[Stored records]
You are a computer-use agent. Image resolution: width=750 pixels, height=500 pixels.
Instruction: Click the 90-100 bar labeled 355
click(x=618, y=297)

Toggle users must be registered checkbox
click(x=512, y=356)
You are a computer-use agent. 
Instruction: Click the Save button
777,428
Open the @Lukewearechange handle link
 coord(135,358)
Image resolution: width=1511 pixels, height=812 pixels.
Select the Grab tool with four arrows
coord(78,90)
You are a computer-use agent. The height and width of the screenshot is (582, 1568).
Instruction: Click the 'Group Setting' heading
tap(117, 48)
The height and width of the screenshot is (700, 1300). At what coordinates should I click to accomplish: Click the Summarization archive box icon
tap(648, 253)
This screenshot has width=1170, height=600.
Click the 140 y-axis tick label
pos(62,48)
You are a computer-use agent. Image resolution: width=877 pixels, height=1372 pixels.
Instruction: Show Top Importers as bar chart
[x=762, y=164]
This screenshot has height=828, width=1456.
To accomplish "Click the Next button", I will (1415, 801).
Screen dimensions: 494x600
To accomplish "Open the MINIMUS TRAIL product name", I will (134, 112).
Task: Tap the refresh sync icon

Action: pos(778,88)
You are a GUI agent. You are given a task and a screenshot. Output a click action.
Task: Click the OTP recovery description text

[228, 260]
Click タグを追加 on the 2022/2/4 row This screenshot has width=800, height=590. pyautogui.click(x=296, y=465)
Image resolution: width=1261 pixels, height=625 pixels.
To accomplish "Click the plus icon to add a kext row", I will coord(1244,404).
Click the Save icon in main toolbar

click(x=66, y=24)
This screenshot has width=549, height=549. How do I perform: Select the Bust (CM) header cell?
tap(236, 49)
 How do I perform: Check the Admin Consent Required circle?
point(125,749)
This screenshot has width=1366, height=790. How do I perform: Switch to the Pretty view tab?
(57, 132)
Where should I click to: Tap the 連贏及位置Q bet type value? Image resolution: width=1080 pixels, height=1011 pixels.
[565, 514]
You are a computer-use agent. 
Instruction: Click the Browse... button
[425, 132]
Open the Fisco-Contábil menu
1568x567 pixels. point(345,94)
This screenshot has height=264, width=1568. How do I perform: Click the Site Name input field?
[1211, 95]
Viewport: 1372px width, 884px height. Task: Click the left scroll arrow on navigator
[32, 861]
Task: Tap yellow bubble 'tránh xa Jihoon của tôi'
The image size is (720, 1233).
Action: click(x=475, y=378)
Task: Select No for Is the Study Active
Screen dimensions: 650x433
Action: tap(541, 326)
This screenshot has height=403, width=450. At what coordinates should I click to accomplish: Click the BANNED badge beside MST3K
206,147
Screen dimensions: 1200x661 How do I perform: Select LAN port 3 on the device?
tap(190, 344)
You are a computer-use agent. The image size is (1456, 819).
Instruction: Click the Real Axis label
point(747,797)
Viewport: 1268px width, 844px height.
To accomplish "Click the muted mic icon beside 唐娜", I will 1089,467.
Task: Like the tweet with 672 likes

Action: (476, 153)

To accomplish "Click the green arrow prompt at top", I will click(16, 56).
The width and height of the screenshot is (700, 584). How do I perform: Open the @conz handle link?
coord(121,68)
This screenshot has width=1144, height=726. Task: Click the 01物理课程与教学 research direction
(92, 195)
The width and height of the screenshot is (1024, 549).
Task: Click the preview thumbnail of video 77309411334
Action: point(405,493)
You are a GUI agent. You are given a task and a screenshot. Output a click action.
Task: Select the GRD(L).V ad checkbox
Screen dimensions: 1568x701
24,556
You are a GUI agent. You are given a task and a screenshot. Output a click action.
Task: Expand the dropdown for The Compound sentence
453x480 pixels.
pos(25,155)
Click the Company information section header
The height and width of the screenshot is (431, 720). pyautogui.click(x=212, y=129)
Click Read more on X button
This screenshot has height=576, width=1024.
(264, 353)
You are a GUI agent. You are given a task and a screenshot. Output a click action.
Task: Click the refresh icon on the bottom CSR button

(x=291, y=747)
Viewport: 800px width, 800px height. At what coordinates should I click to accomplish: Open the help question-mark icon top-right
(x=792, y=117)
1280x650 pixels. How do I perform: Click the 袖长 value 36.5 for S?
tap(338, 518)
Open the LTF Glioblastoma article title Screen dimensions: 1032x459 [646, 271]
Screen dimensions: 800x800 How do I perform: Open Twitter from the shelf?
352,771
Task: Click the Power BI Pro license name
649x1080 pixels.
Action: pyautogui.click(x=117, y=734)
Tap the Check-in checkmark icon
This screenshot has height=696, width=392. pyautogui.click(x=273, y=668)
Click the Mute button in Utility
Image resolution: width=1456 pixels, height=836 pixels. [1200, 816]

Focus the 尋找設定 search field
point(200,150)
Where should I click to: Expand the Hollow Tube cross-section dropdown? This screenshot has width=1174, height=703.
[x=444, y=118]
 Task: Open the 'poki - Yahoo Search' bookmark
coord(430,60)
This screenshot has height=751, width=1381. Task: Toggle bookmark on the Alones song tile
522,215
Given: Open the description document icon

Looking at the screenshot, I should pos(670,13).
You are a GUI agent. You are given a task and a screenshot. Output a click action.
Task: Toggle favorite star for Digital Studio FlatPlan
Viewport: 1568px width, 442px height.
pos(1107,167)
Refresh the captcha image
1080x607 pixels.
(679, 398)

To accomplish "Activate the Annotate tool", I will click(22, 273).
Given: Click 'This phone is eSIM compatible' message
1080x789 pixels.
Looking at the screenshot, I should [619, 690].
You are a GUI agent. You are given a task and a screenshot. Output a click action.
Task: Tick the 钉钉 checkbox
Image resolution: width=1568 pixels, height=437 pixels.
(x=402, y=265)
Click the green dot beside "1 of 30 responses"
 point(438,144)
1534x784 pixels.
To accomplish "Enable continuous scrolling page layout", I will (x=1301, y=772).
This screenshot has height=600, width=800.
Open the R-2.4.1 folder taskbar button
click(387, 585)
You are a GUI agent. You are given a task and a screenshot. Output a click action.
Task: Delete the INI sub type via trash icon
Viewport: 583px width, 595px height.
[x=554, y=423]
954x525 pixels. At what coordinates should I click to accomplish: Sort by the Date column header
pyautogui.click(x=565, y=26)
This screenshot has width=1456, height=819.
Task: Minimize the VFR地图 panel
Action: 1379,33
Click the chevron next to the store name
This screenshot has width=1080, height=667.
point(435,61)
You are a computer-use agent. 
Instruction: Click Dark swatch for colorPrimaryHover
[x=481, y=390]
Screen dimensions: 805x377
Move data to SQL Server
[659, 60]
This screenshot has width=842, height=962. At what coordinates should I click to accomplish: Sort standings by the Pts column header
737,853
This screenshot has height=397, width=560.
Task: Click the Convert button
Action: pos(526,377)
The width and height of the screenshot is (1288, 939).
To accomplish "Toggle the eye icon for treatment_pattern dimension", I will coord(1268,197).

- What to produce:
Would it be possible to reproduce all the entries exactly as they appear above?

- Response to the task:
You are a computer-use agent. Image resolution: width=750 pixels, height=500 pixels.
Instruction: Click the 90-100 bar labeled 355
click(x=618, y=297)

Toggle users must be registered checkbox
click(x=512, y=356)
You are a computer-use agent. 
Instruction: Click the Save button
777,428
Open the @Lukewearechange handle link
 coord(135,358)
Image resolution: width=1511 pixels, height=812 pixels.
Select the Grab tool with four arrows
coord(78,90)
You are a computer-use agent. The height and width of the screenshot is (582, 1568).
Instruction: Click the 'Group Setting' heading
tap(117, 48)
The height and width of the screenshot is (700, 1300). At what coordinates should I click to accomplish: Click the Summarization archive box icon
tap(648, 253)
This screenshot has width=1170, height=600.
Click the 140 y-axis tick label
pos(62,48)
You are a computer-use agent. Image resolution: width=877 pixels, height=1372 pixels.
Instruction: Show Top Importers as bar chart
[x=762, y=164]
This screenshot has height=828, width=1456.
To accomplish "Click the Next button", I will (1415, 801).
Screen dimensions: 494x600
To accomplish "Open the MINIMUS TRAIL product name", I will (134, 112).
Task: Tap the refresh sync icon

Action: pos(778,88)
You are a GUI agent. You are given a task and a screenshot. Output a click action.
Task: Click the OTP recovery description text

[228, 260]
Click タグを追加 on the 2022/2/4 row This screenshot has width=800, height=590. pyautogui.click(x=296, y=465)
Image resolution: width=1261 pixels, height=625 pixels.
To accomplish "Click the plus icon to add a kext row", I will coord(1244,404).
Click the Save icon in main toolbar

click(x=66, y=24)
This screenshot has width=549, height=549. How do I perform: Select the Bust (CM) header cell?
tap(236, 49)
 How do I perform: Check the Admin Consent Required circle?
point(125,749)
This screenshot has width=1366, height=790. How do I perform: Switch to the Pretty view tab?
(57, 132)
Where should I click to: Tap the 連贏及位置Q bet type value? Image resolution: width=1080 pixels, height=1011 pixels.
[565, 514]
You are a computer-use agent. 
Instruction: Click the Browse... button
[425, 132]
Open the Fisco-Contábil menu
1568x567 pixels. point(345,94)
This screenshot has height=264, width=1568. How do I perform: Click the Site Name input field?
[1211, 95]
Viewport: 1372px width, 884px height. Task: Click the left scroll arrow on navigator
[32, 861]
Task: Tap yellow bubble 'tránh xa Jihoon của tôi'
The image size is (720, 1233).
Action: click(x=475, y=378)
Task: Select No for Is the Study Active
Screen dimensions: 650x433
Action: tap(541, 326)
This screenshot has height=403, width=450. At what coordinates should I click to accomplish: Click the BANNED badge beside MST3K
206,147
Screen dimensions: 1200x661 How do I perform: Select LAN port 3 on the device?
tap(190, 344)
You are a computer-use agent. The image size is (1456, 819).
Instruction: Click the Real Axis label
point(747,797)
Viewport: 1268px width, 844px height.
To accomplish "Click the muted mic icon beside 唐娜", I will 1089,467.
Task: Like the tweet with 672 likes

Action: (476, 153)

To accomplish "Click the green arrow prompt at top", I will click(16, 56).
The width and height of the screenshot is (700, 584). How do I perform: Open the @conz handle link?
coord(121,68)
This screenshot has width=1144, height=726. Task: Click the 01物理课程与教学 research direction
(92, 195)
The width and height of the screenshot is (1024, 549).
Task: Click the preview thumbnail of video 77309411334
Action: point(405,493)
You are a GUI agent. You are given a task and a screenshot. Output a click action.
Task: Select the GRD(L).V ad checkbox
Screen dimensions: 1568x701
24,556
You are a GUI agent. You are given a task and a screenshot. Output a click action.
Task: Expand the dropdown for The Compound sentence
453x480 pixels.
pos(25,155)
Click the Company information section header
The height and width of the screenshot is (431, 720). pyautogui.click(x=212, y=129)
Click Read more on X button
This screenshot has height=576, width=1024.
(264, 353)
You are a GUI agent. You are given a task and a screenshot. Output a click action.
Task: Click the refresh icon on the bottom CSR button

(x=291, y=747)
Viewport: 800px width, 800px height. At what coordinates should I click to accomplish: Open the help question-mark icon top-right
(x=792, y=117)
1280x650 pixels. How do I perform: Click the 袖长 value 36.5 for S?
tap(338, 518)
Open the LTF Glioblastoma article title Screen dimensions: 1032x459 [646, 271]
Screen dimensions: 800x800 How do I perform: Open Twitter from the shelf?
352,771
Task: Click the Power BI Pro license name
649x1080 pixels.
Action: pyautogui.click(x=117, y=734)
Tap the Check-in checkmark icon
This screenshot has height=696, width=392. pyautogui.click(x=273, y=668)
Click the Mute button in Utility
Image resolution: width=1456 pixels, height=836 pixels. [1200, 816]

Focus the 尋找設定 search field
point(200,150)
Where should I click to: Expand the Hollow Tube cross-section dropdown? This screenshot has width=1174, height=703.
[x=444, y=118]
 Task: Open the 'poki - Yahoo Search' bookmark
coord(430,60)
This screenshot has height=751, width=1381. Task: Toggle bookmark on the Alones song tile
522,215
Given: Open the description document icon

Looking at the screenshot, I should pos(670,13).
You are a GUI agent. You are given a task and a screenshot. Output a click action.
Task: Toggle favorite star for Digital Studio FlatPlan
Viewport: 1568px width, 442px height.
pos(1107,167)
Refresh the captcha image
1080x607 pixels.
(679, 398)

To accomplish "Activate the Annotate tool", I will click(22, 273).
Given: Click 'This phone is eSIM compatible' message
1080x789 pixels.
Looking at the screenshot, I should [619, 690].
You are a GUI agent. You are given a task and a screenshot. Output a click action.
Task: Tick the 钉钉 checkbox
Image resolution: width=1568 pixels, height=437 pixels.
(x=402, y=265)
Click the green dot beside "1 of 30 responses"
 point(438,144)
1534x784 pixels.
To accomplish "Enable continuous scrolling page layout", I will (x=1301, y=772).
This screenshot has height=600, width=800.
Open the R-2.4.1 folder taskbar button
click(387, 585)
You are a GUI agent. You are given a task and a screenshot. Output a click action.
Task: Delete the INI sub type via trash icon
Viewport: 583px width, 595px height.
[x=554, y=423]
954x525 pixels. At what coordinates should I click to accomplish: Sort by the Date column header
pyautogui.click(x=565, y=26)
This screenshot has width=1456, height=819.
Task: Minimize the VFR地图 panel
Action: 1379,33
Click the chevron next to the store name
This screenshot has width=1080, height=667.
point(435,61)
You are a computer-use agent. 
Instruction: Click Dark swatch for colorPrimaryHover
[x=481, y=390]
Screen dimensions: 805x377
Move data to SQL Server
[659, 60]
This screenshot has width=842, height=962. At what coordinates should I click to accomplish: Sort standings by the Pts column header
737,853
This screenshot has height=397, width=560.
Task: Click the Convert button
Action: pos(526,377)
The width and height of the screenshot is (1288, 939).
To accomplish "Toggle the eye icon for treatment_pattern dimension", I will coord(1268,197).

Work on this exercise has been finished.